Shashin theory

Graham Banks · Post by **Graham Banks** » Wed Sep 25, 2024 11:08 pm

Viz wrote: ↑Wed Sep 25, 2024 10:05 pm I recall stockfish dev vs some previous stockfish from startposition played on fishtest.
And it had the most insane variance from any other test, literally some workers showing +100 elo and some -100 elo and this was stable for this workers.
Problem was that some were underclocked and some were overclocked, so some ran at 10.1+0.101 and some were running at 9.9+0.099.
and this was the sole reason why it would get from -100 to +100 elo from the same position at the single core.
And there you show some "wow, look at this, I made a checkbox and games are completely different, must be a lot of work" - hell, no.
You can achieve the same if not bigger result by not changing engines at all but changing time / game (from my example change doesn't even need to be big), hash, threads and other stuff.
This is constantly shown at so-called alt-finals at navratil, this guy just replays TCEC finals on more powerful hardware but with the same nps ratio. Game pair win for stockfish at TCEC can change to game pair win for leela and game pair win for Leela at TCEC can change to game pair win for SF. Not even talking about such "minor" things as double win becoming double draws and double draws becoming double wins - this also happens a lot.
And trust me this would also happen if he used exactly the same hardware for both engines as TCEC does.

I guess I was thinking that it was similar to being able to make personalities in Chessmaster by changing the values of aspects like material values, king safety, pawn structure, passed pawn awareness, mobility, etc.

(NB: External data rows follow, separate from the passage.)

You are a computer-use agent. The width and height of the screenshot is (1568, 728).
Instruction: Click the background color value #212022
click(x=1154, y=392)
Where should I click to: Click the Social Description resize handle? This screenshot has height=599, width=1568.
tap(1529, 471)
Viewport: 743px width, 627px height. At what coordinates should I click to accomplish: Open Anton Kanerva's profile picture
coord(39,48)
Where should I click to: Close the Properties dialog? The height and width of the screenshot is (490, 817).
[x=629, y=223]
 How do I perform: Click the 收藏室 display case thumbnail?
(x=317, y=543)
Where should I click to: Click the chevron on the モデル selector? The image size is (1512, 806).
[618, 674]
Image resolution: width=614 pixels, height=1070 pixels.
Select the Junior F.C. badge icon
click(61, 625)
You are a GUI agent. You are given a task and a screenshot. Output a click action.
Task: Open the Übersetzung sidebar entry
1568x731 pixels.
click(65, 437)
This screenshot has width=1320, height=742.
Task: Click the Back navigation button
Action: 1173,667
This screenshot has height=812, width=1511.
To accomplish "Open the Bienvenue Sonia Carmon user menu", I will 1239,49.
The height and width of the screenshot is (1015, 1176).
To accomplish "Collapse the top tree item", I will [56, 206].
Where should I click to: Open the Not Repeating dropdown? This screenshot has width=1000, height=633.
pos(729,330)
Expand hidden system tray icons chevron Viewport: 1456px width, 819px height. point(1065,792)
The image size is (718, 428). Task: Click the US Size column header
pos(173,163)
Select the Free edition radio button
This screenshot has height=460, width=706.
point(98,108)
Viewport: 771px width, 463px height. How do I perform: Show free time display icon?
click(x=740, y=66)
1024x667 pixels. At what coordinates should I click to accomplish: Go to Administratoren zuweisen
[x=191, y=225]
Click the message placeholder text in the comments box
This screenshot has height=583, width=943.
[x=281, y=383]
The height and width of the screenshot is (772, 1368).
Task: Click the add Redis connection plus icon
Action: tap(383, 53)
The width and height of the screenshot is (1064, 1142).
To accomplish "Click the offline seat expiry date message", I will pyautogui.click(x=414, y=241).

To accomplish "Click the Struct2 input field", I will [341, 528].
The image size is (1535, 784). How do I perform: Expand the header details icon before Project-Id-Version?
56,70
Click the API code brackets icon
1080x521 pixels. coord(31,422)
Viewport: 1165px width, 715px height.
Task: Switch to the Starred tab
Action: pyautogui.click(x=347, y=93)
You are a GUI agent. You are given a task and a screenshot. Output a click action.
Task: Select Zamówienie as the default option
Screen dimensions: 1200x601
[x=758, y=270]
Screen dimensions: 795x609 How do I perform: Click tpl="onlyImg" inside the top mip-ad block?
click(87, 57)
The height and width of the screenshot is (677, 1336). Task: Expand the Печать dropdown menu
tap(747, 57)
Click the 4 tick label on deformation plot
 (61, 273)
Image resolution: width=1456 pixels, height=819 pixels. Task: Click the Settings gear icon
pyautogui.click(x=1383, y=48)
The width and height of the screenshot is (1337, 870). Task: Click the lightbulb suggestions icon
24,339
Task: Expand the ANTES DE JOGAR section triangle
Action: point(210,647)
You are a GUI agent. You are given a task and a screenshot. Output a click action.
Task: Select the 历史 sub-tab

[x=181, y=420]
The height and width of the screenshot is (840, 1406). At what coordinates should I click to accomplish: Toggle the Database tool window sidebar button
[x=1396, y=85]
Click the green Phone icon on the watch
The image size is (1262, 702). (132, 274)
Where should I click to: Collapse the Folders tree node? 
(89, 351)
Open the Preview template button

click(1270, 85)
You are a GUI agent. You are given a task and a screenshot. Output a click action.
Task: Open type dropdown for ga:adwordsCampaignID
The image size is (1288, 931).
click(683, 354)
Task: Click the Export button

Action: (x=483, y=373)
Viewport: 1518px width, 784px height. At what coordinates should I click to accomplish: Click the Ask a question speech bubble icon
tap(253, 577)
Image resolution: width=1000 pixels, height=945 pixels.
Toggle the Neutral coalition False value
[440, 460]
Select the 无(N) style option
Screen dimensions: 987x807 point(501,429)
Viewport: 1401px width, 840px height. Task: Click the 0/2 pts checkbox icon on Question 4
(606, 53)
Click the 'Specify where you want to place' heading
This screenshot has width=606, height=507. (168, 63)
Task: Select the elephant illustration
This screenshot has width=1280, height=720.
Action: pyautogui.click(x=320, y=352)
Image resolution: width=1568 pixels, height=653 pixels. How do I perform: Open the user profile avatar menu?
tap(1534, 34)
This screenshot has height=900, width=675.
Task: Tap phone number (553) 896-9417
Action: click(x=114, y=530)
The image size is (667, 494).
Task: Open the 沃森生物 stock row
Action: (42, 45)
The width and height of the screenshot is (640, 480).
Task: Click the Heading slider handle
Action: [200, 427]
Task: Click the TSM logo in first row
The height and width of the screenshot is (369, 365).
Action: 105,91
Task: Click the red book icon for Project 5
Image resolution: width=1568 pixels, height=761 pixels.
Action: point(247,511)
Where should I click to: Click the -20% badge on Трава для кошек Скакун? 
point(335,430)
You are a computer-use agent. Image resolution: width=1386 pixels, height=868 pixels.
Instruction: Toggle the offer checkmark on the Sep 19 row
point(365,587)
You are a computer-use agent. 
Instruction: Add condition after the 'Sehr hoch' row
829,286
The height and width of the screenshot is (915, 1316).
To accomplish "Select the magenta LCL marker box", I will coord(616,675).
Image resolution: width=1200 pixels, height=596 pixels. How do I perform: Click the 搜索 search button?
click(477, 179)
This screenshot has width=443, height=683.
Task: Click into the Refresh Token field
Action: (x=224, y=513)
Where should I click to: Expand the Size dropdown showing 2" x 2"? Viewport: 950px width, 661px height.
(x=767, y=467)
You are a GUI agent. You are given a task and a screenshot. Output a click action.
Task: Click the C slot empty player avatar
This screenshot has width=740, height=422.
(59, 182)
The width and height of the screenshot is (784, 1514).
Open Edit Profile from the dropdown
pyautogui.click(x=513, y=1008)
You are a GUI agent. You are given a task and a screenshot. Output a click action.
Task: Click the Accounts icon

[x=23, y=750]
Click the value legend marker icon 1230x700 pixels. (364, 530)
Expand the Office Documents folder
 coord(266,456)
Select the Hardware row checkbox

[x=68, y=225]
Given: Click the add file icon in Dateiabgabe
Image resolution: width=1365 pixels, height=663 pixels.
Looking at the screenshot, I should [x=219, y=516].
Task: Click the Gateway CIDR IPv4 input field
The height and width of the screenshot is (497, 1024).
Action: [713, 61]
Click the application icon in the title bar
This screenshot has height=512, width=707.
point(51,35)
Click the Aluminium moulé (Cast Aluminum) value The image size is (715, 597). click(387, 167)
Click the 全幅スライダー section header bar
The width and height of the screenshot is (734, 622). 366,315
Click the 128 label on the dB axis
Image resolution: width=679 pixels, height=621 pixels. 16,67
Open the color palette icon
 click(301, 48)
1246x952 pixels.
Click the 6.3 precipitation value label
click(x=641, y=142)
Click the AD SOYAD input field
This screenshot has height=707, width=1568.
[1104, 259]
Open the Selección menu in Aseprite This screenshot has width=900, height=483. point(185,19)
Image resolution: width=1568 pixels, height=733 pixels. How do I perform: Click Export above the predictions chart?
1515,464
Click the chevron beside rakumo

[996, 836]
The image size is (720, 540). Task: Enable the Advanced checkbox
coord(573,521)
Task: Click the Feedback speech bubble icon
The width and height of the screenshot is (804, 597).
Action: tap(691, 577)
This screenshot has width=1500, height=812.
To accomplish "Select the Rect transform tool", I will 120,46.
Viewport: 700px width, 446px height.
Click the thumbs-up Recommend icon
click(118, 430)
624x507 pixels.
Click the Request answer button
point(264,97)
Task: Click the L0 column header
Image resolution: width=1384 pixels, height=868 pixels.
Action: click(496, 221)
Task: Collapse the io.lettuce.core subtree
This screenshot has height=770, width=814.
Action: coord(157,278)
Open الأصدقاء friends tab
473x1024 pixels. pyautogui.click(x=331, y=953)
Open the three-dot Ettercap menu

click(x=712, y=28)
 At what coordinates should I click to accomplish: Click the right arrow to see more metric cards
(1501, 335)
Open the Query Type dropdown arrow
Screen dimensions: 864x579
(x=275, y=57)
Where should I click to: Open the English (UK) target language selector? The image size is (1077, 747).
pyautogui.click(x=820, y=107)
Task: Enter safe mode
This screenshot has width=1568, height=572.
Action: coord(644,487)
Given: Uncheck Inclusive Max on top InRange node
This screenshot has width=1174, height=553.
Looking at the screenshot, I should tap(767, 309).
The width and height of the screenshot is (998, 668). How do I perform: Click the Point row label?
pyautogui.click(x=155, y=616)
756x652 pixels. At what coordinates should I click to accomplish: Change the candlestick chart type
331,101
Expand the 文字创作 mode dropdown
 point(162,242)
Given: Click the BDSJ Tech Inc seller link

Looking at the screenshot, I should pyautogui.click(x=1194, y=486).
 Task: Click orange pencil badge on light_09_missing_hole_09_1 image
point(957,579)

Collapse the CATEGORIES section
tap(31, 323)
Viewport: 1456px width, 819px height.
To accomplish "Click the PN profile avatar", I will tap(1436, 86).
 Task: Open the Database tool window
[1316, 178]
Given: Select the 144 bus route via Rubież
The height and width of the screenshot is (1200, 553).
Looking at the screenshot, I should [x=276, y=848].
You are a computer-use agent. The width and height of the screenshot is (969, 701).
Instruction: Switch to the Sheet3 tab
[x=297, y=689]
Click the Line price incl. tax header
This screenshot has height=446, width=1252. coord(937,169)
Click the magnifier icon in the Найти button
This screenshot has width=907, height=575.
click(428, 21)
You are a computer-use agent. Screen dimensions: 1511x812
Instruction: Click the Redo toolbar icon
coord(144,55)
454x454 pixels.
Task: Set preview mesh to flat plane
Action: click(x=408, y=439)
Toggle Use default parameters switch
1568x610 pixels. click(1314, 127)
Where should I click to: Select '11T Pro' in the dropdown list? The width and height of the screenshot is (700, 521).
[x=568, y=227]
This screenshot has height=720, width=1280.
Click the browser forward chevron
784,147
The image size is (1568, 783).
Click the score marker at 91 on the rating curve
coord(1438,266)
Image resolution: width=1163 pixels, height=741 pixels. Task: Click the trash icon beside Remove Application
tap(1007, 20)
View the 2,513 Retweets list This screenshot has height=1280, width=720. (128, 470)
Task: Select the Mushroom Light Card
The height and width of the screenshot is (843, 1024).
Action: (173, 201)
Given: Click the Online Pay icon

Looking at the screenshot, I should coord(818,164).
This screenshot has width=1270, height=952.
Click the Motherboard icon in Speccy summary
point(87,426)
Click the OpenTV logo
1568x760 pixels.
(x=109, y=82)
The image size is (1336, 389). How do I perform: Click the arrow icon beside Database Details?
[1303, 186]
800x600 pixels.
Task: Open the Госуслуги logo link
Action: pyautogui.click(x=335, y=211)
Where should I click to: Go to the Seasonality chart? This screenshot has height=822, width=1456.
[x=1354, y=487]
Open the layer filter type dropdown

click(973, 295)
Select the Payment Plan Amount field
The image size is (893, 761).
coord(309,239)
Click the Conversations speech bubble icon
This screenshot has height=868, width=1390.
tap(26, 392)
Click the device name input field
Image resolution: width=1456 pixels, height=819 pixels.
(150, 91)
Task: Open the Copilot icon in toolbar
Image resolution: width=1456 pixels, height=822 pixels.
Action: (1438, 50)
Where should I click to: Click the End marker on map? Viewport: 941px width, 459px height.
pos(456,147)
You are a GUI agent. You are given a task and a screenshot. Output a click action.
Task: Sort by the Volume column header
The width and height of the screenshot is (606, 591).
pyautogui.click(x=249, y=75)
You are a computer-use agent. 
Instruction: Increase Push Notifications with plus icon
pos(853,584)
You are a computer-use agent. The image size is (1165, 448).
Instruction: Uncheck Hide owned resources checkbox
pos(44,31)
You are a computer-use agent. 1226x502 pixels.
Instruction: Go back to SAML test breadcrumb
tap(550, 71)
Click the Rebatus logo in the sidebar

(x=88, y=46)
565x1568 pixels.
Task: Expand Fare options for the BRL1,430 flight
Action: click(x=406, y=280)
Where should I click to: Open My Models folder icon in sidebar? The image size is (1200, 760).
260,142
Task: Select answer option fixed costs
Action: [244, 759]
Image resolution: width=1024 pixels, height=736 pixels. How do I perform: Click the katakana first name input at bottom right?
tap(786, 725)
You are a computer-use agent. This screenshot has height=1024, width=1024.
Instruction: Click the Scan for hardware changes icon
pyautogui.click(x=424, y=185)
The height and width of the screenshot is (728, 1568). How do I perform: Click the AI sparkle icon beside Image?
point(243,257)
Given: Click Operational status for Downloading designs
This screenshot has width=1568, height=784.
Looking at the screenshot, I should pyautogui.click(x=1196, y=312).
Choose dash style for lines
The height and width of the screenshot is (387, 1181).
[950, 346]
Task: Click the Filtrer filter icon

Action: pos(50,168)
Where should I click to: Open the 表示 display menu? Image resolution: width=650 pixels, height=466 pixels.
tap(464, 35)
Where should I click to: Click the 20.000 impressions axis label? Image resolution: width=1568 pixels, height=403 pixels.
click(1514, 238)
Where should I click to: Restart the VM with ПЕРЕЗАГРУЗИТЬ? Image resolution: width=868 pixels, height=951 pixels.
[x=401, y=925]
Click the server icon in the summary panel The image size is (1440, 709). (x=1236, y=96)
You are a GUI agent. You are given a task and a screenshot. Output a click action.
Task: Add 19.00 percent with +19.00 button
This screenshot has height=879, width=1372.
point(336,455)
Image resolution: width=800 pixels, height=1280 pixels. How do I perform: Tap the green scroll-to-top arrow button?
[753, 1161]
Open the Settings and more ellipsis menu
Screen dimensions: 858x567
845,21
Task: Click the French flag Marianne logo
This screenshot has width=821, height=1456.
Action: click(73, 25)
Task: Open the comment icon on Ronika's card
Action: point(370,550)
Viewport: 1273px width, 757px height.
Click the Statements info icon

Rebel · Post by **Rebel** » Wed Sep 25, 2024 11:13 pm

Peter Berger wrote: ↑Wed Sep 25, 2024 8:10 pm I had read this one, but I didn't think it necessarily amounted to much. If you look at the strange README on Shashin in Shash, where do these +-, += etc even come from to put you into Major Petrosian or Minor Tal mode? From Stockfish would be my guess.
So I assumed Shashchess and Stockfish might be completely identical at depth=1 without this meaning anything too interesting or new.
And then maybe it changes some search parameters based on low level depths at deeper plies. This can't be too much of a deal anyway, as in my personal tests Shashchess and Stockfish behave in a very similar way when it is about chess moves chosen also at higher depths - not to forget Shashchess loses nearly no strength compared to Stockfish.
I didn't look at the source code at all as I am no programmer, so I don't expect to be able to detect anything the ICGA wouldn't have seen anyway during their two month investigation of things.
We share the same impression on the implementation of the "Shashin theory" here - my personal bet is that this is mostly bullshit - but now me, I am out, as I simply lack the knowledge to do more than "suspecting".

My opinion as well, simple reason - if Shashin theory is so special it would have been the default setting.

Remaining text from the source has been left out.